Rethink access control patterns

[pepoospina]

Right now the flow of loading and editing the access control configuration of an evee is as follows:

• the remote is derived from the perspectiveId,
• the permissions object is derived from remote.accessControl.getPermissions().
• the permissions object is recognized sing a registered pattern and a lense is selected and rendered using the <cortex-pattern entity=${permissions}>
• the lense includes mutations to the permissions and uses GQL mutations like SET_CAN_WRITE.
• the GQL mutation read the entityId and the mutation parameters, derive the remote again and call accessControl.setCanWrite.

While there must be a way to know if a user canWrite a given evee independently of the remote of the evee (to prevent the UI from allowing a user to perform actions that will be blocked by the remote), it seems that the getPermissions, its patterns and its functionalities (mutations), should not be a generic module.
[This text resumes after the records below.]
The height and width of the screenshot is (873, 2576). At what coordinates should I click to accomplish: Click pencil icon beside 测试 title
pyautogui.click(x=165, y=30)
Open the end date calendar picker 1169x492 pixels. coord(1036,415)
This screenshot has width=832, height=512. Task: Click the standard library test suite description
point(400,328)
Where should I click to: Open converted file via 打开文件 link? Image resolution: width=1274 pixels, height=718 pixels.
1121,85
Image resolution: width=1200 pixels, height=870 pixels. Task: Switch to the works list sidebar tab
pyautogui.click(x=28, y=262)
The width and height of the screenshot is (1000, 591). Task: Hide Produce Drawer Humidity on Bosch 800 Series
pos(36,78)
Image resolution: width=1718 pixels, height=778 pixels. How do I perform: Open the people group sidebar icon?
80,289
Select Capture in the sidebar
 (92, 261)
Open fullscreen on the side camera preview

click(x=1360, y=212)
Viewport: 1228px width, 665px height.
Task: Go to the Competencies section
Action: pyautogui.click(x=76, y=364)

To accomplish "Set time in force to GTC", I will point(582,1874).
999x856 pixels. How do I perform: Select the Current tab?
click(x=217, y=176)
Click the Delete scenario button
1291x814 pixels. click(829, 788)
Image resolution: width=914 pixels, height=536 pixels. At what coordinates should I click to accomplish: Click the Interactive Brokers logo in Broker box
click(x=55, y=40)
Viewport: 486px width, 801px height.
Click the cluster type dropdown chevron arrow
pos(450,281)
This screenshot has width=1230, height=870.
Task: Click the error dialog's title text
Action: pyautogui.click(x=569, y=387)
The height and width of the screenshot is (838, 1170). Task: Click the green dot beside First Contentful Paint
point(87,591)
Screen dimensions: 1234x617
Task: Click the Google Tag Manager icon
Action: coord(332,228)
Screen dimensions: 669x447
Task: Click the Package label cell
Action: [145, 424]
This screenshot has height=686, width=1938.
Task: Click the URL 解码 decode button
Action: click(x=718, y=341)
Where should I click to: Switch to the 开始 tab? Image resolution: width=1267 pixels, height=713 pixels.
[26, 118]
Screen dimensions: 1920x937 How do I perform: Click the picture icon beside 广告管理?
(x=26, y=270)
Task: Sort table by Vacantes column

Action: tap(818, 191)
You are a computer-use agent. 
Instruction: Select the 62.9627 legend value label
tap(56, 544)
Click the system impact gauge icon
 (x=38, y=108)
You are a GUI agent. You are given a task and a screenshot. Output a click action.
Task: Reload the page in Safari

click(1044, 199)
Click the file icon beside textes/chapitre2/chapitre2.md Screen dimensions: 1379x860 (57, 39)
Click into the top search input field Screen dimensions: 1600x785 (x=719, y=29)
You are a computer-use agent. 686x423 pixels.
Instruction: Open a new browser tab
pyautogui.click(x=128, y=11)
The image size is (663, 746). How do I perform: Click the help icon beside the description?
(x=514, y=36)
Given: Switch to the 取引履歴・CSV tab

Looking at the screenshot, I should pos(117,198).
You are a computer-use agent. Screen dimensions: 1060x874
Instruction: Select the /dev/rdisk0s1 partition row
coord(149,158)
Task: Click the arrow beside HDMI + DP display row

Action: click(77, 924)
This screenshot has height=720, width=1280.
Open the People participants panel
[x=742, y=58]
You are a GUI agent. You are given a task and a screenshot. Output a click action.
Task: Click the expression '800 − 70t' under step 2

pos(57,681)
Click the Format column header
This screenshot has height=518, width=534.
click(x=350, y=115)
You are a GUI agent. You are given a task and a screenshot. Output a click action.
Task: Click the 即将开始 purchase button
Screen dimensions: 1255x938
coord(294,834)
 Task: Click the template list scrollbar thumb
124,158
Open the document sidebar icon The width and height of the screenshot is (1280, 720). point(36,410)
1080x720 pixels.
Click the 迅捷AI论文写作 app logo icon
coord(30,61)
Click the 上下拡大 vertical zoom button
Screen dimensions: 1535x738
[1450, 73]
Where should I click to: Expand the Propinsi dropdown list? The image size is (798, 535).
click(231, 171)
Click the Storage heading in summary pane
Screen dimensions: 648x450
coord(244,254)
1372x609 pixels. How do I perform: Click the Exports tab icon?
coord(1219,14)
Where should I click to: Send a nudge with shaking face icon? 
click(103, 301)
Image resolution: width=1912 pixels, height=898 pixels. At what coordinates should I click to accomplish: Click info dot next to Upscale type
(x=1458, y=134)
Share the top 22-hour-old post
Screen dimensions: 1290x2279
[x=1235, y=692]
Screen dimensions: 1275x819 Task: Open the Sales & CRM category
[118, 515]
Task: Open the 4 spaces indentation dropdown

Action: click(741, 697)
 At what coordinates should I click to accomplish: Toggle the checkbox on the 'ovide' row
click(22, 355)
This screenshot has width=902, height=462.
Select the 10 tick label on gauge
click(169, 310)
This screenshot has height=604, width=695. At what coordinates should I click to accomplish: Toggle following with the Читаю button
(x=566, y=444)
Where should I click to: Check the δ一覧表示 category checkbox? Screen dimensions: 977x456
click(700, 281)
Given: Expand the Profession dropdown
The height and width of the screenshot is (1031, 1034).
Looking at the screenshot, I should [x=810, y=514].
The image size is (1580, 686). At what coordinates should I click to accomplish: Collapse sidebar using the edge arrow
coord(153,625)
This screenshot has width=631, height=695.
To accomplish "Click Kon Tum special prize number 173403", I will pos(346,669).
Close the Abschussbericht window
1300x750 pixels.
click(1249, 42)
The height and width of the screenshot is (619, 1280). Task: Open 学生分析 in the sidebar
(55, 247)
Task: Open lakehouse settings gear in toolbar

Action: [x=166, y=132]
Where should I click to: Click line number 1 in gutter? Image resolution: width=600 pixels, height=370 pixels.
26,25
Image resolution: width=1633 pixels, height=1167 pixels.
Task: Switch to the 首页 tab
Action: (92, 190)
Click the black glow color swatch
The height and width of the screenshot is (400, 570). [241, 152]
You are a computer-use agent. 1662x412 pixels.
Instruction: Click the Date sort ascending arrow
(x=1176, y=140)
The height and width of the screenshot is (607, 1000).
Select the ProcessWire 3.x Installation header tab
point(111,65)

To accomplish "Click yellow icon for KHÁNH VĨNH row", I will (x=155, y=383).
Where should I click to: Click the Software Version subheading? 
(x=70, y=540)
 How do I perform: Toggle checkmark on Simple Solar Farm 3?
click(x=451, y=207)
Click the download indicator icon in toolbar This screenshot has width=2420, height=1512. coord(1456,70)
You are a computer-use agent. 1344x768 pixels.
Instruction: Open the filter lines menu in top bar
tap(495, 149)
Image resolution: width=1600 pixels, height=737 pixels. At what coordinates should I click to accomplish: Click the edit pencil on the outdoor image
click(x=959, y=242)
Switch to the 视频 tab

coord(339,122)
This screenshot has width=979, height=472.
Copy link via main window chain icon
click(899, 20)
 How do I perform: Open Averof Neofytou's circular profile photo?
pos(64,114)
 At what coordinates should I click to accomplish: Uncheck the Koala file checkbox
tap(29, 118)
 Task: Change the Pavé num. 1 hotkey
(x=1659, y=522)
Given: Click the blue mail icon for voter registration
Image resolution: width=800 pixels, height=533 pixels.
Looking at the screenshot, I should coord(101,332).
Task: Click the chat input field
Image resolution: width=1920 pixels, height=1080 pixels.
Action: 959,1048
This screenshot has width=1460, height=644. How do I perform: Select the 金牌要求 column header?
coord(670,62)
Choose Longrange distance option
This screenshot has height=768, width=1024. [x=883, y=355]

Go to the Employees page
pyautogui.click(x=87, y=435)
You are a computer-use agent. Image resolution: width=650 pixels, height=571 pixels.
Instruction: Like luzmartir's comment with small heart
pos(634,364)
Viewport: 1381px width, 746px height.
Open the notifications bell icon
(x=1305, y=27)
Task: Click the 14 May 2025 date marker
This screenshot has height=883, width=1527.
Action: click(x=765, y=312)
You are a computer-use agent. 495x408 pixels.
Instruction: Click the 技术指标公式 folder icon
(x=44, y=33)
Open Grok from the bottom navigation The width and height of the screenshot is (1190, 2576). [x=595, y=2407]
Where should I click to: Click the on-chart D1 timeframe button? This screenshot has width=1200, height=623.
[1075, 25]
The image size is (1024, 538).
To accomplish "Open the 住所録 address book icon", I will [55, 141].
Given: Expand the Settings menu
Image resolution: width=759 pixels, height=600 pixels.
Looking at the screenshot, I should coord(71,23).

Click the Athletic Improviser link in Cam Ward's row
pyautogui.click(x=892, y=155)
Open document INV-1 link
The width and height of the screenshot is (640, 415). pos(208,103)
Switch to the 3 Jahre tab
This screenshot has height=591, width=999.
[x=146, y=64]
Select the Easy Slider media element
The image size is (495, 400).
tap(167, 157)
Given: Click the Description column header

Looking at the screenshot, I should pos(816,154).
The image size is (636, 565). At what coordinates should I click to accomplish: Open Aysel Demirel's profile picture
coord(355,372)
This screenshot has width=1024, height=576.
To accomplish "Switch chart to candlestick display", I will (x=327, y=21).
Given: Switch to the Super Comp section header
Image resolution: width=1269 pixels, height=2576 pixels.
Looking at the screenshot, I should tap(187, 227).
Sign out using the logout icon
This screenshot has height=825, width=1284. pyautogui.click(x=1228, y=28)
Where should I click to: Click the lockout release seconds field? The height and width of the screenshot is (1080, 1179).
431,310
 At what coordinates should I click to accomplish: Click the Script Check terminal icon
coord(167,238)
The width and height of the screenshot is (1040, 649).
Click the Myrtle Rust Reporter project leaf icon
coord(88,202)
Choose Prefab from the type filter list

It seems more natural that the access control is close to where it lives: near the EveesRemote. It seems that what is needed is that the remote.accessControl is forced to have

• one method canWrite(pid) which receives a perspectiveId and return true if the logged user on that remote can update the evee.
• one method getAccessControlLense() which return the web-component to render and edit the access control of that evee.

No need to register intermediate patterns, common mutations, or anything else.